→ Work required
In your copy, each line below is repeated exactly and no image appears.

→ Dataset entries

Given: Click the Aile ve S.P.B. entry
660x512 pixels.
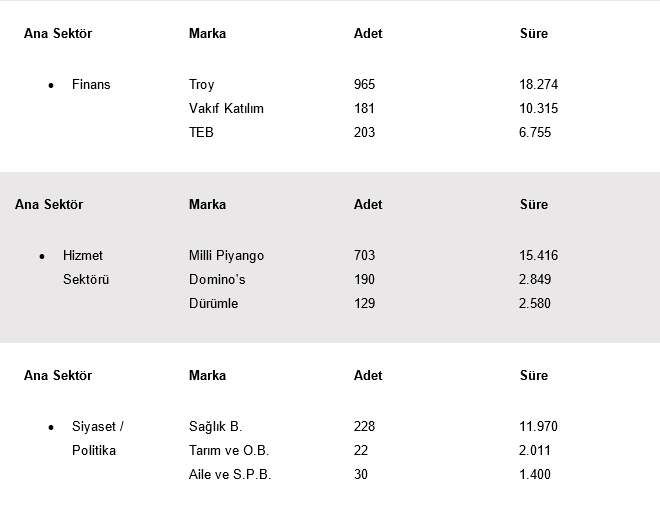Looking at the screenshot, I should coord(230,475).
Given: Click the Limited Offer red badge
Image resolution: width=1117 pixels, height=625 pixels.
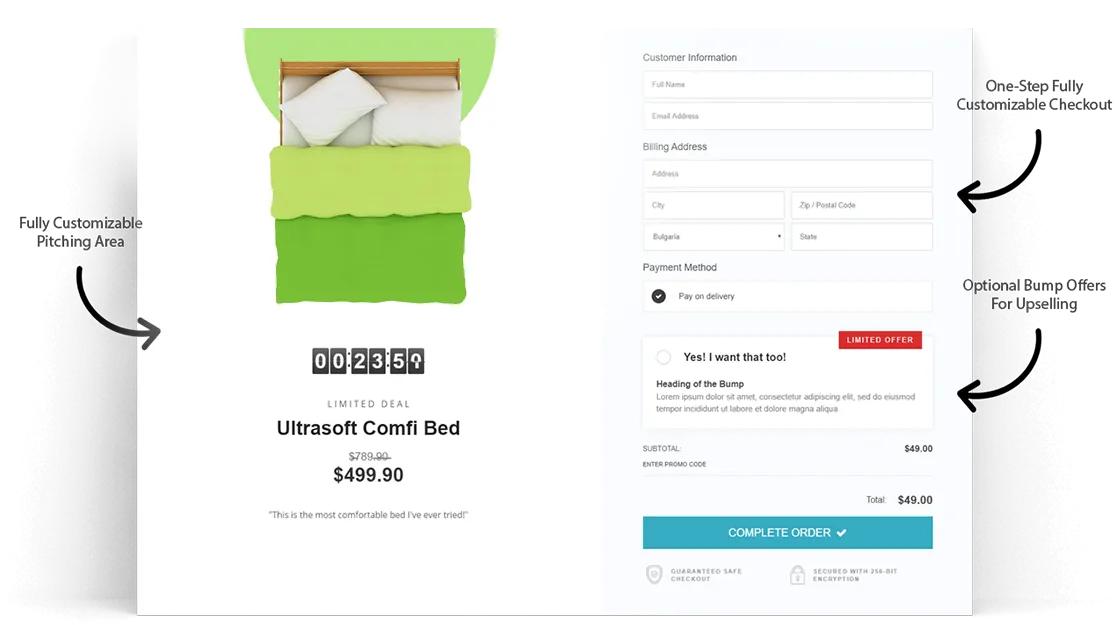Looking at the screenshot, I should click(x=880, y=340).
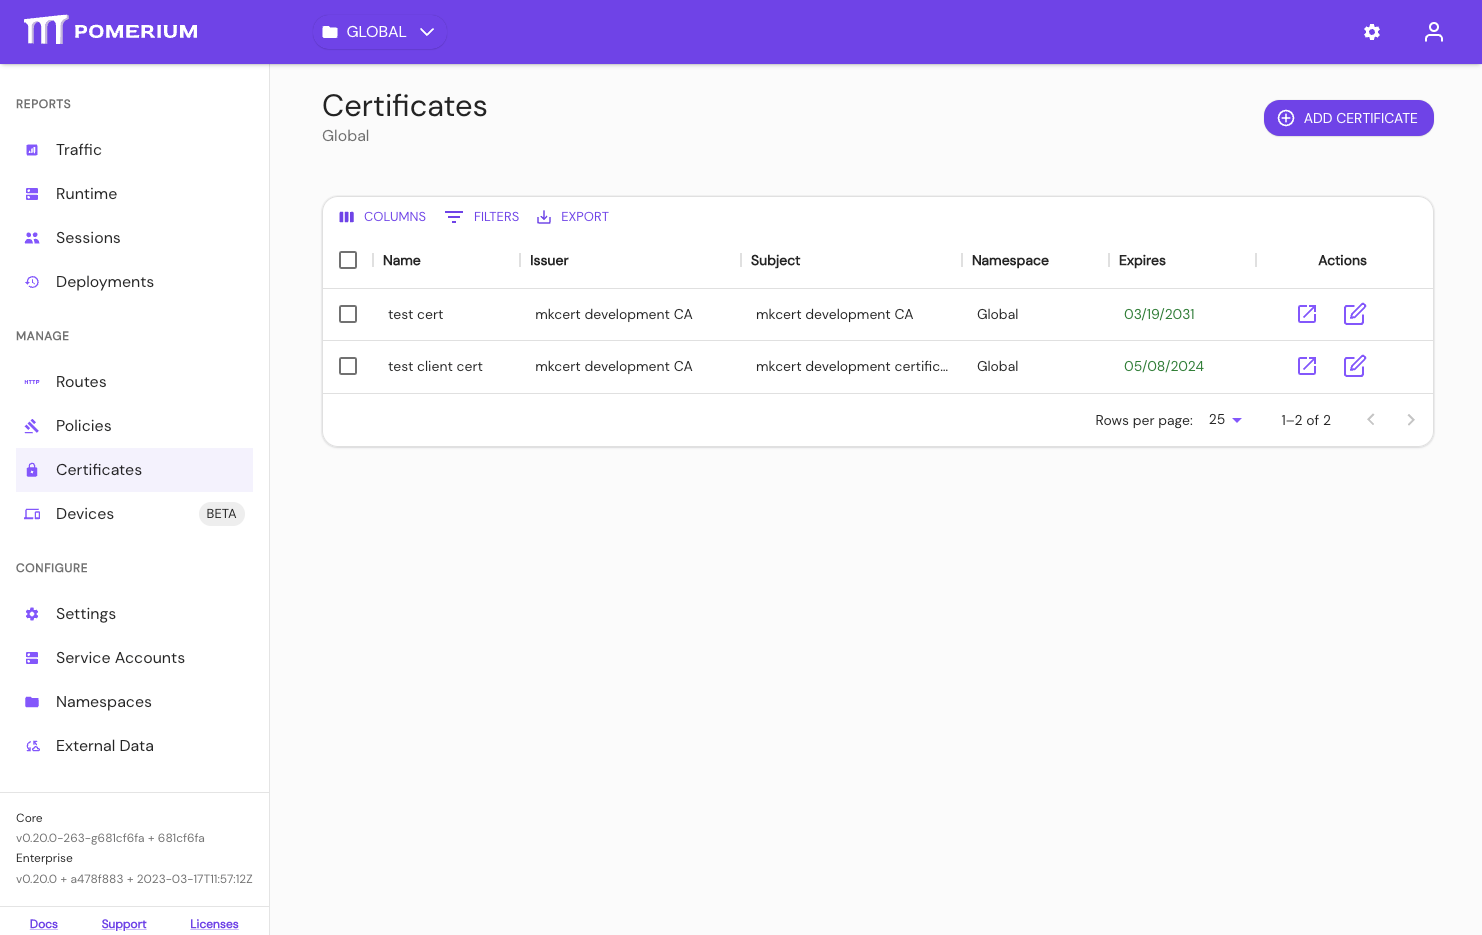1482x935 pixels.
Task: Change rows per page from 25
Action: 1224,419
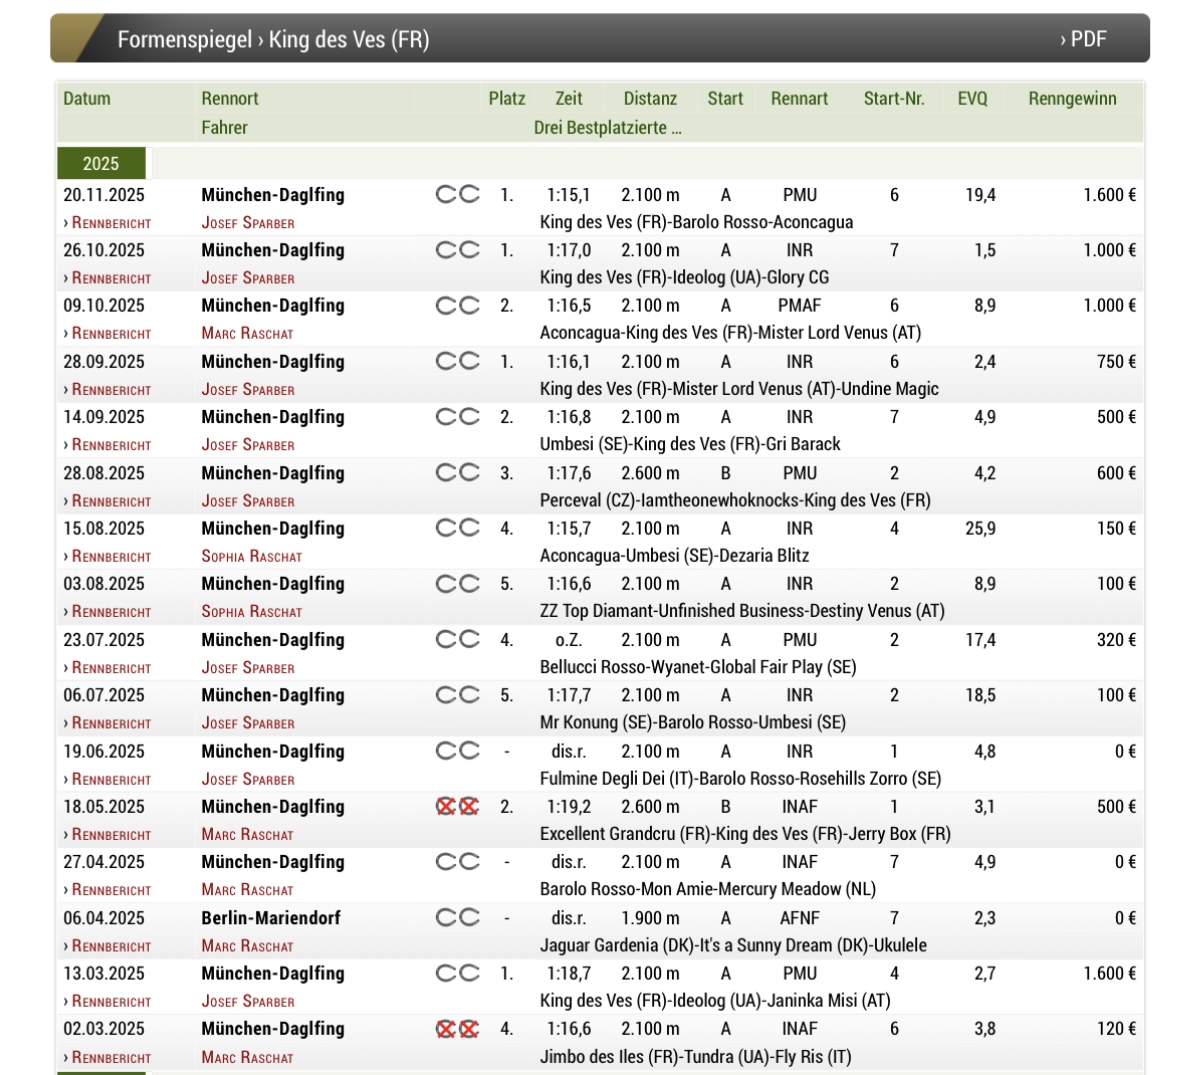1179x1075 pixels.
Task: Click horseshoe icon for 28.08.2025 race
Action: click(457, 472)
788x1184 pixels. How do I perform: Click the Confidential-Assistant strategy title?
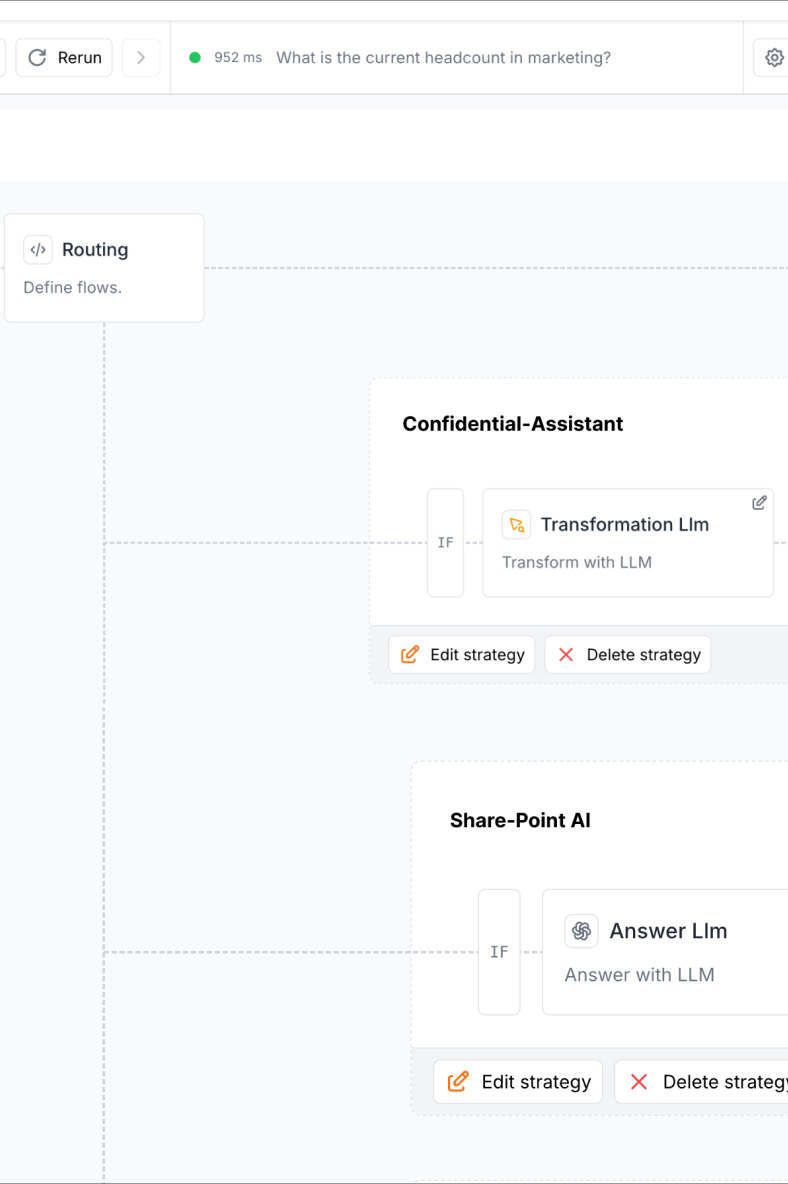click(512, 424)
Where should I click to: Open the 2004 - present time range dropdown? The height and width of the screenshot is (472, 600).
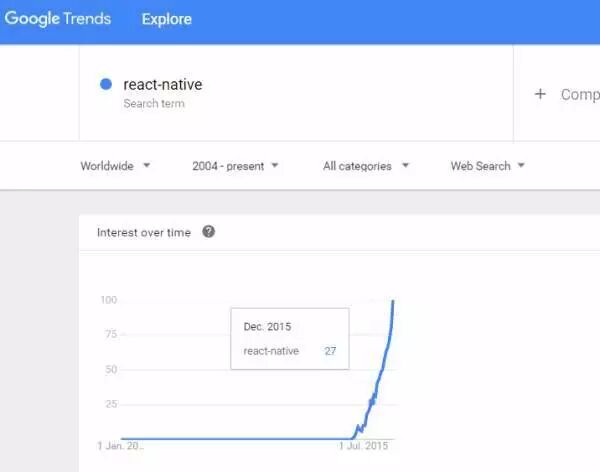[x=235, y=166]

→ Exercise solution
Given: Click the Aile ve S.P.B. entry
660x512 pixels.
Looking at the screenshot, I should coord(230,475).
Given: Click the Limited Offer red badge
Image resolution: width=1117 pixels, height=625 pixels.
Looking at the screenshot, I should click(x=880, y=340).
1482x935 pixels.
Task: Change rows per page from 25
Action: 1224,419
1179x1075 pixels.
Task: Click horseshoe icon for 28.08.2025 race
Action: click(457, 472)
788x1184 pixels. How do I perform: Click the Confidential-Assistant strategy title?
click(512, 424)
Where should I click to: Open the 2004 - present time range dropdown? The height and width of the screenshot is (472, 600).
[x=235, y=166]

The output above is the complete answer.